Raw chocolate, banana & nut cake
This is a sugar-free, gluten-free, dairy-free and egg-free cake. It’s a real cake (believe me!) packed with essential vitamins and minerals and whose ingredients haven’t been altered, so they still contain their natural goodness.
I have to say that raw desserts have a distinct taste. You either like them or you don’t. Personally, I LOVE THEM! I often make raw cookies. I think they’re a good way to satisfy my sweet tooth while eating very little refined sugar.
I hope you will enjoy this recipe as much as I do, or at least give it a shot! 🙂
Particularities
- ServesServes 6
- Prep time25 min
- Cook time-
- Timeout-
- FreezingFreezes well
Ingredients
For the crust
- 2 cups almonds
- 1 cup dates, pitted
- 1 tablespoon water
- Pinch of salt
For the filling
- 2 cups cashews
- 3 tablespoons coconut oil
- 2 tablespoons cocoa powder
- 1 banana
- 3 tablespoons maple syrup
Replacement optionsor agave nectar
- 1/4 cup water (or more, if needed)
For the ganache
- 1/2 cup coconut oil, at room temperature
- 2 tablespoons maple syrup
Replacement optionsor agave nectar
- 2 tablespoons cocoa powder
Steps
- Soak the cashews for 1–8 hours in a bowl of water.
For the crust
- In a food processor, chop the almonds into small pieces. Add the dates, salt, and water and process until the mixture holds together when you press it with your fingers.

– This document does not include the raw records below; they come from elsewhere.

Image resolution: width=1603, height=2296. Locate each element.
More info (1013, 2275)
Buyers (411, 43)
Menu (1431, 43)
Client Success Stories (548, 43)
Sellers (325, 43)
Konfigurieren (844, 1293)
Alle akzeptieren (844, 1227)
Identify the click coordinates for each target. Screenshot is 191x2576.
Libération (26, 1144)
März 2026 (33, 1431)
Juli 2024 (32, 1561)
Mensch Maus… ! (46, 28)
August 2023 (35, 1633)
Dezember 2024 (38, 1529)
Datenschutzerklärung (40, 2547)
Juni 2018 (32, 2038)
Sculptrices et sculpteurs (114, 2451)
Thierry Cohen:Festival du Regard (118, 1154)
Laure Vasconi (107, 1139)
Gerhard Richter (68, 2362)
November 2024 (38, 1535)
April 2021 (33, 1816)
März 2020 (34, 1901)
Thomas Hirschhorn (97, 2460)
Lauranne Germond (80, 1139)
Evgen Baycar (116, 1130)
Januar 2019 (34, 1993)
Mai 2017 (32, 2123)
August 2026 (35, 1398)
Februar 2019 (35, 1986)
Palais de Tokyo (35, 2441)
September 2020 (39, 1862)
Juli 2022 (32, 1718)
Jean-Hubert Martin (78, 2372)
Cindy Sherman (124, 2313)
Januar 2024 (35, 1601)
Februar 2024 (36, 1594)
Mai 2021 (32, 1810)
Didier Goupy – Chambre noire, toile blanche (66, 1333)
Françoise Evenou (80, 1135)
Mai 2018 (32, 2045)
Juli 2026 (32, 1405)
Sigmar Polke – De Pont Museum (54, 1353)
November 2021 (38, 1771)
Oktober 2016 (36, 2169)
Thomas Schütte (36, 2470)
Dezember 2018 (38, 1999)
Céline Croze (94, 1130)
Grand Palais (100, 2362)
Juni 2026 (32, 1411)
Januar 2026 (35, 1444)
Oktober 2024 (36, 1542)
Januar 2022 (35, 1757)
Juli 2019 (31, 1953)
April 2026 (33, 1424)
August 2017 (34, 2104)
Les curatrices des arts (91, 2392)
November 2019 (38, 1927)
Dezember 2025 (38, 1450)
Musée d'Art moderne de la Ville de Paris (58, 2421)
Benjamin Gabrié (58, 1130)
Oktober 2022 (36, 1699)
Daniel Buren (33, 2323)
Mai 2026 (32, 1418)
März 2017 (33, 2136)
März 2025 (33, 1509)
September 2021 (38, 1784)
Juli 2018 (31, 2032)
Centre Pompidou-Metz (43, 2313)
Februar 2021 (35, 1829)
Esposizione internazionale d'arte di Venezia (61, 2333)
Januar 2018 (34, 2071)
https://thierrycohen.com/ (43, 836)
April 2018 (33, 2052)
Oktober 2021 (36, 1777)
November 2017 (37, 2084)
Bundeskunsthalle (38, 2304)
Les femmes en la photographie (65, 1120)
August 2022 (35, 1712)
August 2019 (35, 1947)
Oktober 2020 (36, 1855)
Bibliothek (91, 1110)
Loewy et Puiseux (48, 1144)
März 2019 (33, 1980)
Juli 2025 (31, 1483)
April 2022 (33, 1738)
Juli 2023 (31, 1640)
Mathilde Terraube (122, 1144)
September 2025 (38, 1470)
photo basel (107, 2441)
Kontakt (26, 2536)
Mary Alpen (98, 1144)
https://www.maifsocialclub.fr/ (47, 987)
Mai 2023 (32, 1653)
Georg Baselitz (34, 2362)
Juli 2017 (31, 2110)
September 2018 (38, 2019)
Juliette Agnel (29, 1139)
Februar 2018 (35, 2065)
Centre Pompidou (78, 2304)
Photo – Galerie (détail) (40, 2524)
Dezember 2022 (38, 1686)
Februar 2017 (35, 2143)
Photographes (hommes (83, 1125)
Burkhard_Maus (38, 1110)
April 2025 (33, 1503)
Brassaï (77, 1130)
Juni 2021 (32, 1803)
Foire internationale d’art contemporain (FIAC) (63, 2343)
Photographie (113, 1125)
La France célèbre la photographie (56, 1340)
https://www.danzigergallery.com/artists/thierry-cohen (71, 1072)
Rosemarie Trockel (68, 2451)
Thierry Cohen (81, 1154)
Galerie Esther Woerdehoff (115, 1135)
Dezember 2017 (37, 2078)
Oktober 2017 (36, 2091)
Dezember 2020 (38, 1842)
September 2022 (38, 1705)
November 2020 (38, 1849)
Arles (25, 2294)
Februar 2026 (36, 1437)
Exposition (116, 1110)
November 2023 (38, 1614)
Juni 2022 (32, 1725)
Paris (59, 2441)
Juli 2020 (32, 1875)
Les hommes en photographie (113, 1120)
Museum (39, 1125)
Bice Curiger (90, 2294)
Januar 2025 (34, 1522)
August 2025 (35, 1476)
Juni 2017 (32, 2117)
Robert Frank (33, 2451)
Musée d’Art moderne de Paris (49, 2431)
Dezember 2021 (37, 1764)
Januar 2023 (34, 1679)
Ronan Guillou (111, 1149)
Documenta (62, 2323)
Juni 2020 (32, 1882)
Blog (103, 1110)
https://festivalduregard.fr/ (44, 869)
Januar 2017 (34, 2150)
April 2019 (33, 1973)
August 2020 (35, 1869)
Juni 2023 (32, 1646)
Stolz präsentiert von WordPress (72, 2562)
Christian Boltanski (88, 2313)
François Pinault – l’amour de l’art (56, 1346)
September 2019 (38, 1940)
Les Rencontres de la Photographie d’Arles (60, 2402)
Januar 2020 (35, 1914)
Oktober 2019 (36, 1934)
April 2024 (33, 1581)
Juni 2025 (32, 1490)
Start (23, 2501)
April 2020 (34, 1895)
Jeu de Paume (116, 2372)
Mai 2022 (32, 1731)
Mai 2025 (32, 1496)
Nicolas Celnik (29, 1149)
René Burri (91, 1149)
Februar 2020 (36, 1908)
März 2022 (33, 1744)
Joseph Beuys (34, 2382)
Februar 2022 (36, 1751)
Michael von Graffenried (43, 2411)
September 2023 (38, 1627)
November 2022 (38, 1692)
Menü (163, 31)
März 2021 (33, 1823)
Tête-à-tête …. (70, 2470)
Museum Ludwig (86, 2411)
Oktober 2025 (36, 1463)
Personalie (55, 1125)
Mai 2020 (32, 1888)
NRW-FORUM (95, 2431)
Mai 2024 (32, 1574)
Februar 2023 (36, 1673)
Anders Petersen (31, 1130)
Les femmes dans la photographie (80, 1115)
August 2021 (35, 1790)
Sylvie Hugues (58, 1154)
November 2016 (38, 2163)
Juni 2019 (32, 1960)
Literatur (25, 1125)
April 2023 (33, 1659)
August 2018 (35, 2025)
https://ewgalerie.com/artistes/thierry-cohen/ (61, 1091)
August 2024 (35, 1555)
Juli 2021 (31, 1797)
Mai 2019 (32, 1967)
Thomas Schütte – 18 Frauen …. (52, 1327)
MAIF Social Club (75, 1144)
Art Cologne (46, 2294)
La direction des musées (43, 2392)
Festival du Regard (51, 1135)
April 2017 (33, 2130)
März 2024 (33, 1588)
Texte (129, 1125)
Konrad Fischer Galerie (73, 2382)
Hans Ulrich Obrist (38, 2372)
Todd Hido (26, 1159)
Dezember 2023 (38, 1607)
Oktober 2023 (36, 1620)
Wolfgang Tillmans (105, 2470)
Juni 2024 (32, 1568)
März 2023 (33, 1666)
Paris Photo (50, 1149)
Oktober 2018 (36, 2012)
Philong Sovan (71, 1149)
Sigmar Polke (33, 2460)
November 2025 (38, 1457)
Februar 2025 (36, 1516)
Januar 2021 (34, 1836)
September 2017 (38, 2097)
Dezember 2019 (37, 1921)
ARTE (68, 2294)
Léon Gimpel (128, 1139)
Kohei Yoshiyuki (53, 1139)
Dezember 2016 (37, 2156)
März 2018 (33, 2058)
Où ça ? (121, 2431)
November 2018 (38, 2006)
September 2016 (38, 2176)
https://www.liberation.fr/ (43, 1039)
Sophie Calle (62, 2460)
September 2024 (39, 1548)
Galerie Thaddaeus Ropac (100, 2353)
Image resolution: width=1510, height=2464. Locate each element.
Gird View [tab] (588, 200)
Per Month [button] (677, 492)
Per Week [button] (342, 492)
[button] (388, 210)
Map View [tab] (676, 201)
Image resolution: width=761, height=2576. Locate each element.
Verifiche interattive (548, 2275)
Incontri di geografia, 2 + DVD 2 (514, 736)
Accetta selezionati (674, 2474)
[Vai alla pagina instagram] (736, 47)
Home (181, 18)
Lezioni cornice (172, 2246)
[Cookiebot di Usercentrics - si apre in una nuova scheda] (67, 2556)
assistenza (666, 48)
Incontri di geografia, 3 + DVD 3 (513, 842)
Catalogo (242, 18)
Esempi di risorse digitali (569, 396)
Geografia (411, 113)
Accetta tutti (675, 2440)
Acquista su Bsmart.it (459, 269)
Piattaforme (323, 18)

- Press into a 9-inch cake dish. Refrigerate.
For the filling
- Drain the cashews.
- Using a hand mixer or a powerful blender, combine all the filling ingredients and blend until smooth. Add water or coconut oil as needed. Pour over the crust and refrigerate for 1 hour.
For the ganache
- In a small bowl, combine all the ganache ingredients.
- Remove from the dish and pour the ganache over the cake.